Às vésperas de completar o primeiro ano de vigência, o Estatuto do Idoso ainda carece de reconhecimento por parte da sociedade e, principalmente, do Poder Público. A cada dia, exemplos de descaso e desrespeito para com a Terceira Idade são denunciados pela mídia, mostrando que apenas um conjunto de letras jurídicas não garante a efetividade de uma legislação.
Na verdade, é preciso despertar a sociedade para o problema do envelhecimento acelerado da população. Afinal, desde os anos 80 perdemos a condição de País jovem, por conta da queda da taxa de natalidade somado ao aumento da expectativa de vida do brasileiro.
Daquela época aos dias de hoje, a completa ausência de políticas públicas que preparassem melhor a população jovem e adulta para envelhecer relegou o idoso ao abandono e à exclusão social.

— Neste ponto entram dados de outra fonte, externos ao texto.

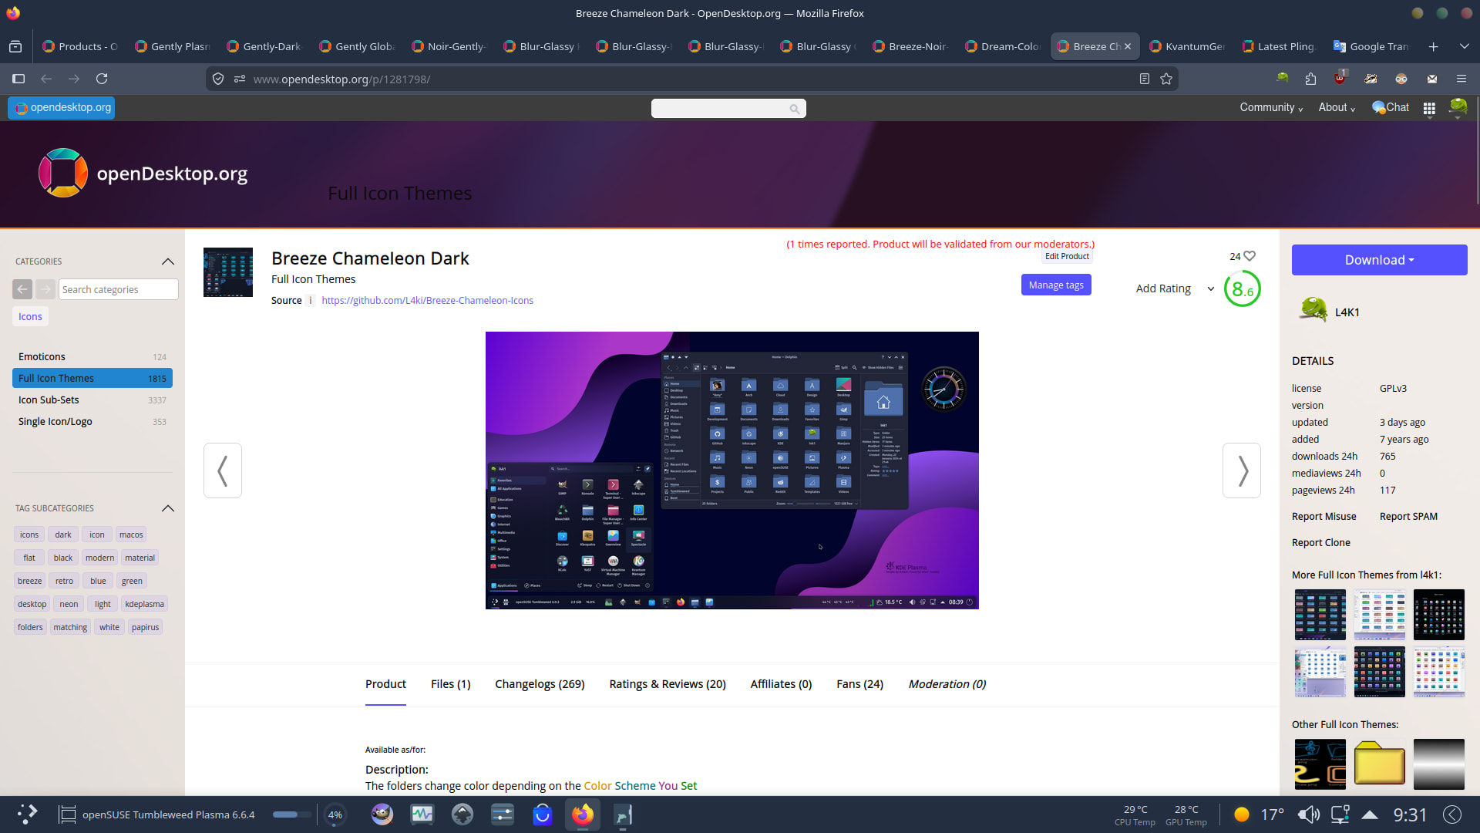Screen dimensions: 1480x833
Task: Click the search magnifier icon
Action: coord(794,109)
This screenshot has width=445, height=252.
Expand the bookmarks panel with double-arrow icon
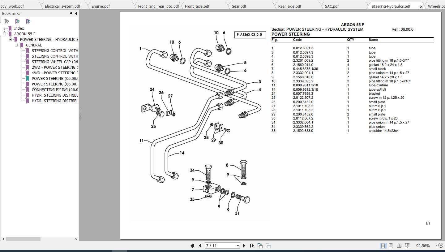point(71,13)
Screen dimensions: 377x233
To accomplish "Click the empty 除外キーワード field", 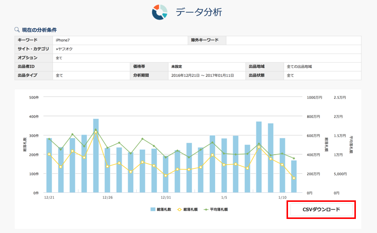I will click(x=293, y=40).
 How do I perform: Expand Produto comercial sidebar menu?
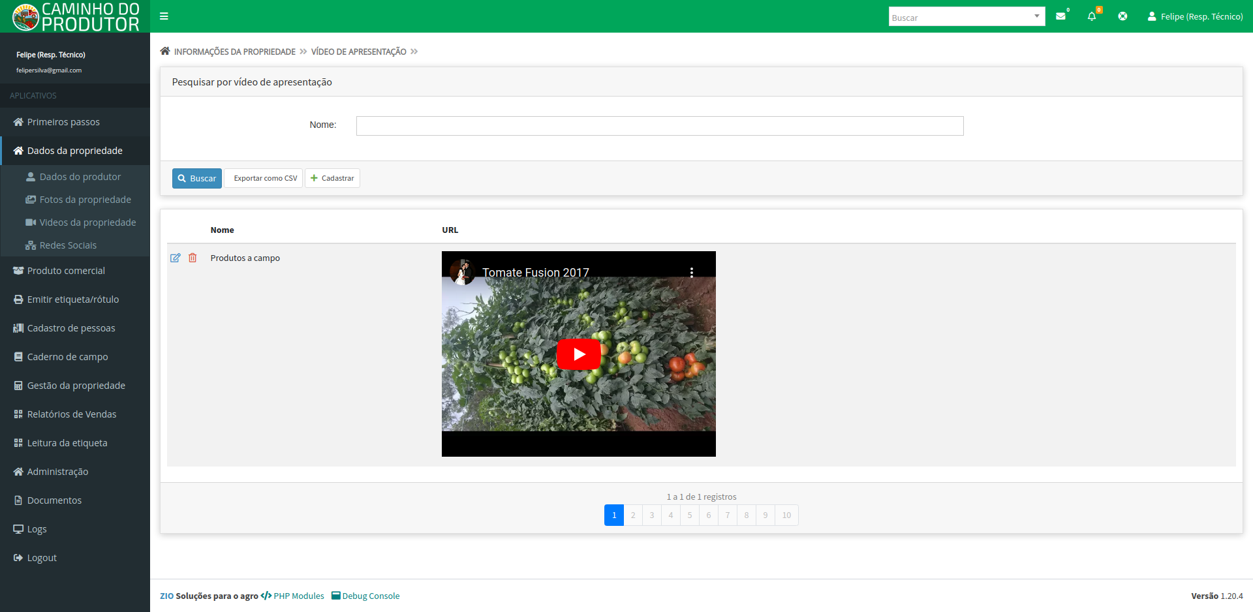point(66,271)
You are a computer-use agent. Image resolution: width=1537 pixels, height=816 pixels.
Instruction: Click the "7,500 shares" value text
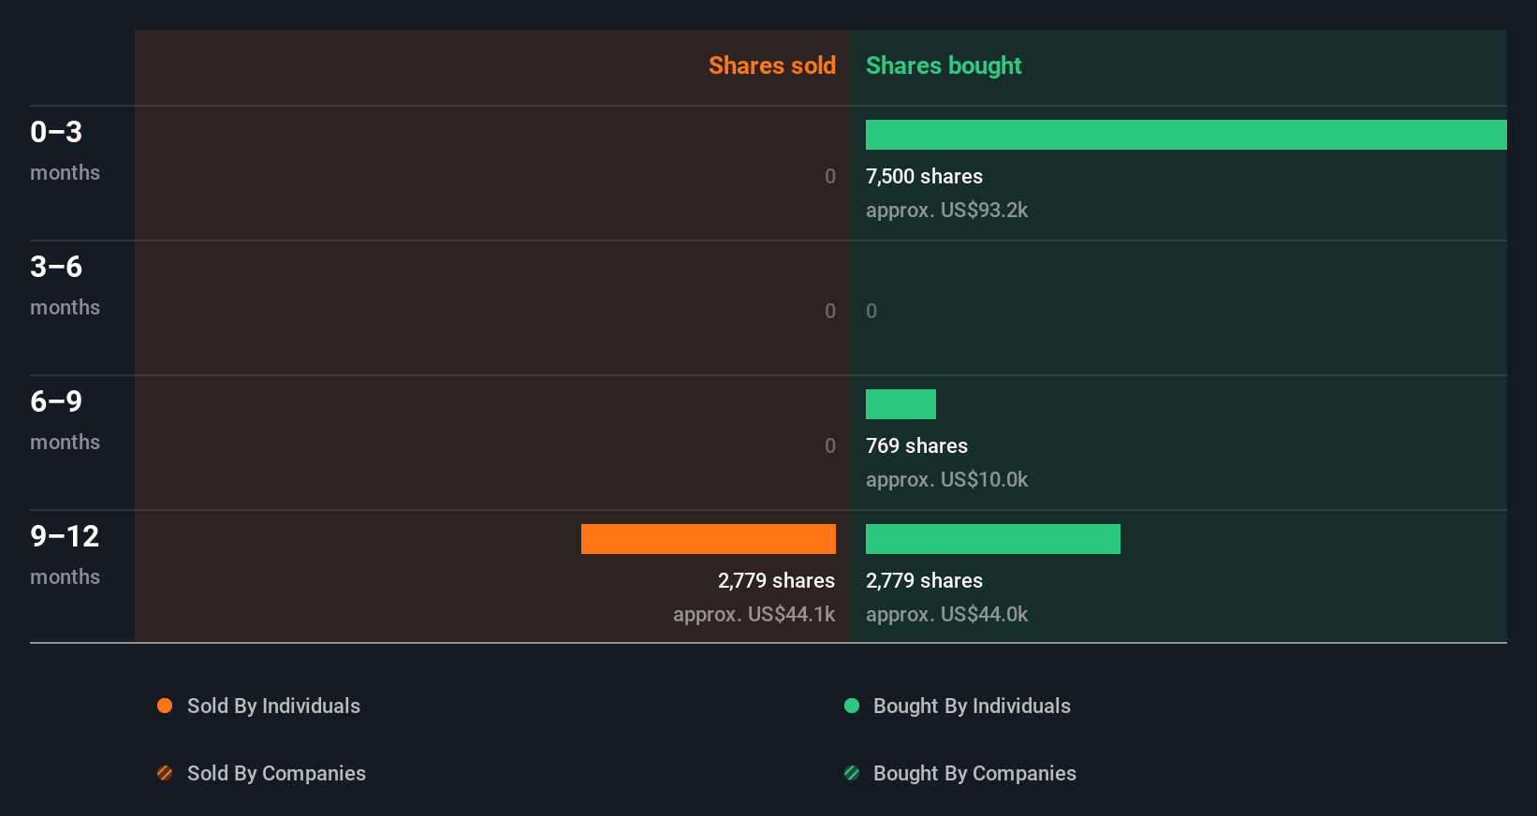coord(924,176)
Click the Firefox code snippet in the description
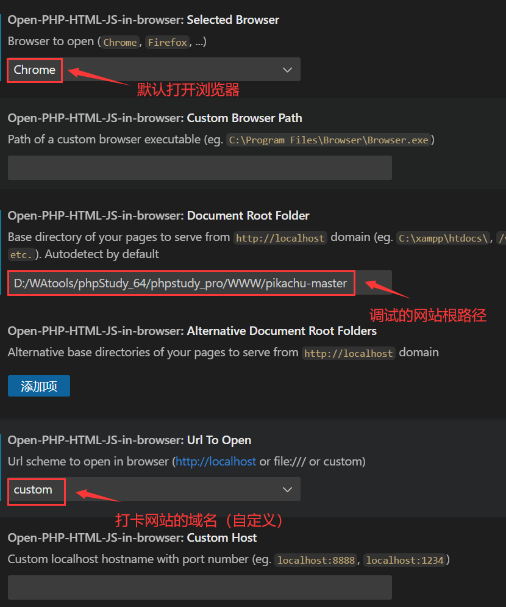Screen dimensions: 506x607 pos(168,42)
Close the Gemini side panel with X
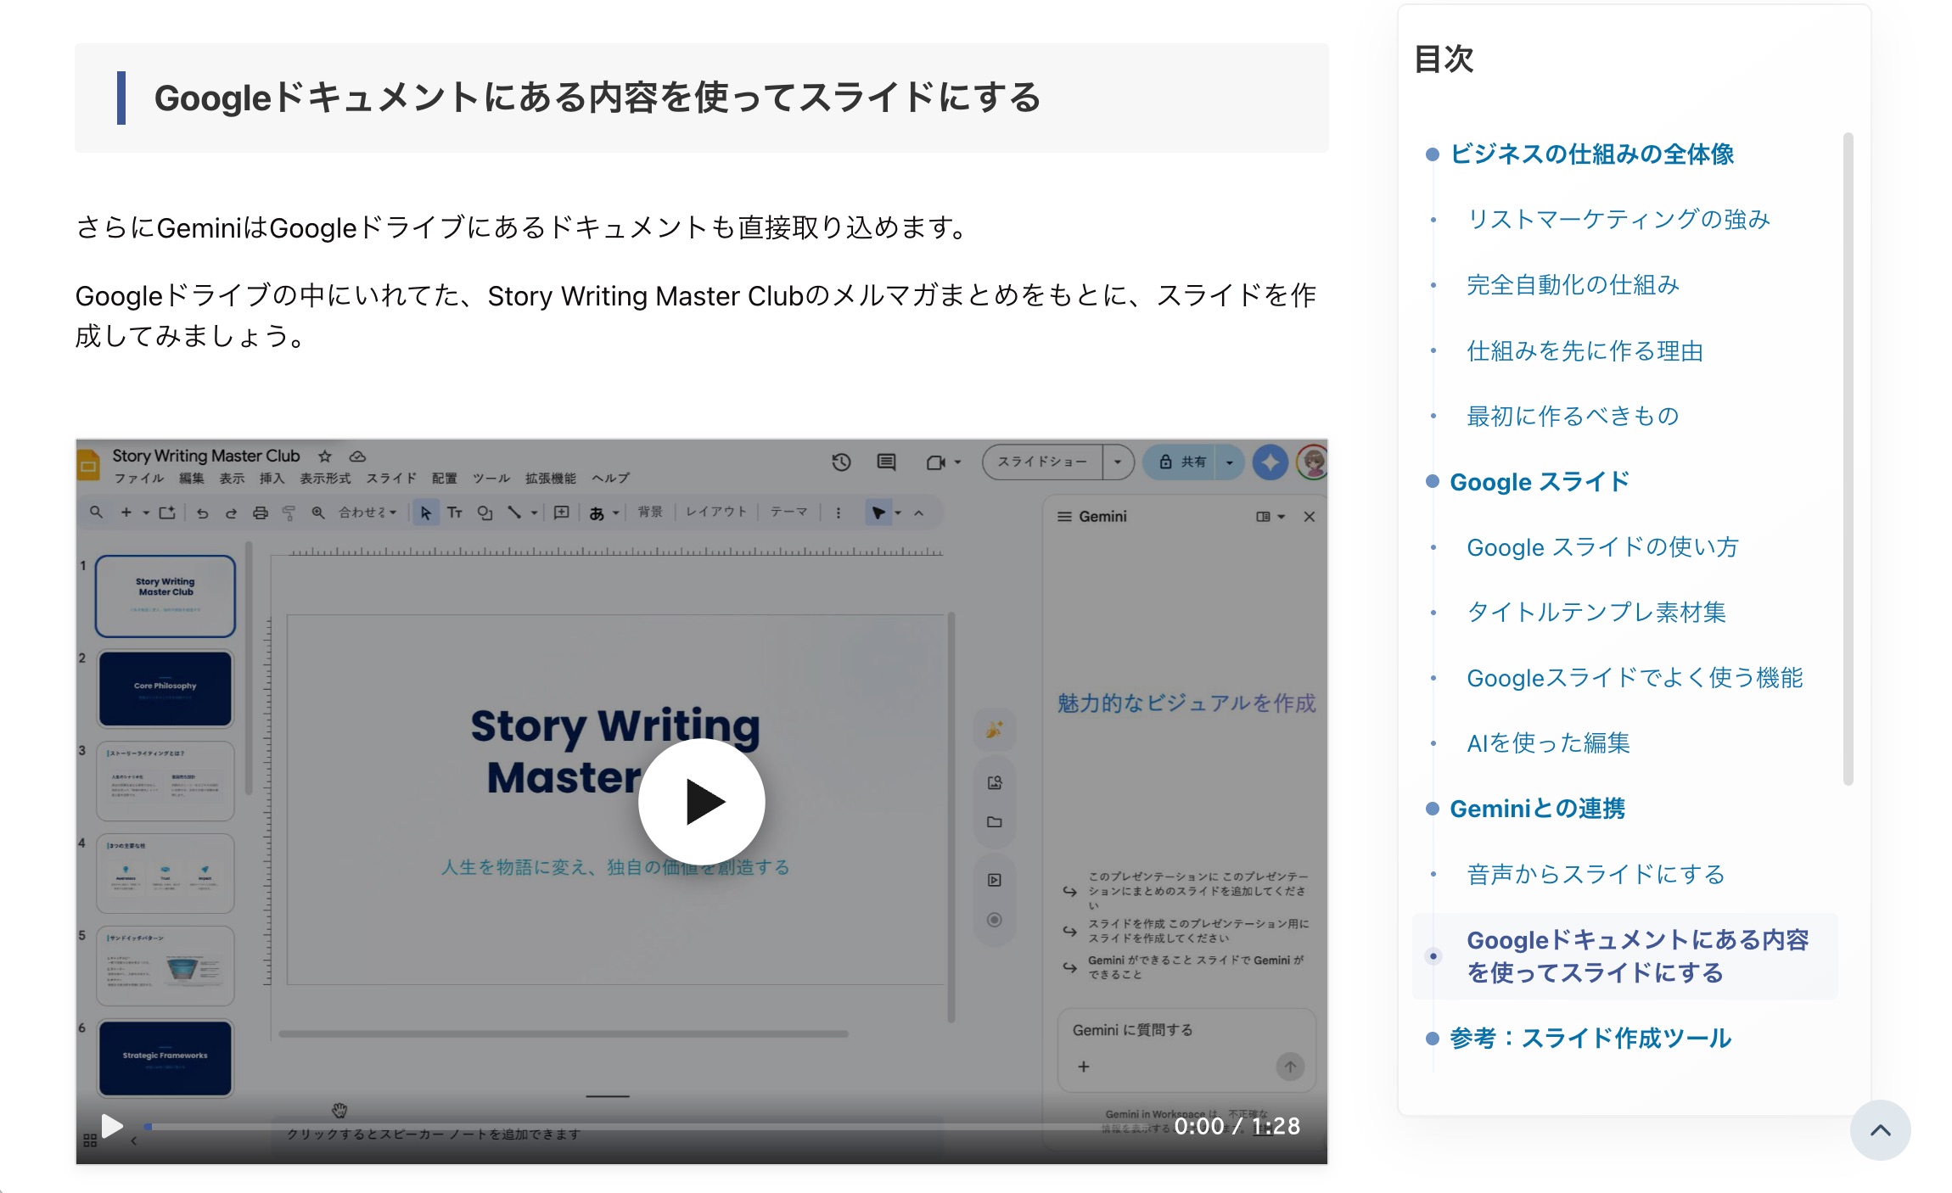 [1309, 517]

O Estatuto do Idoso surgiu com o objetivo de resgatar um pouco dessa dívida para com a Terceira Idade. O conjunto de leis que compõe o Estatuto tipificou crimes contra o idoso, estabelecendo prisões e multas para quem as infringe.
Neste primeiro aniversário, porém, a lei continua sendo desrespeitada, apesar das diversas campanhas de conscientização e da fiscalização da mídia. Até hoje, quase ninguém foi punido pela nova legislação.
Achamos que, para que o Estatuto não seja lembrado apenas a cada tragédia envolvendo pessoas com mais de 60 anos, é preciso conscientizar a sociedade que vivemos uma nova realidade. O Brasil já concentra a sexta população idosa do mundo. E, em breve, % ....da população serão de idosos.
Sei que uma lei não muda anos de comportamento da sociedade. Porém, é preciso fazer alguma coisa. E a educação é o primeiro passo. Acredito que campanhas, como levar o estatuto às ruas, distribuí-lo à população, podem e devem ser complementadas por políticas públicas na educação fundamental.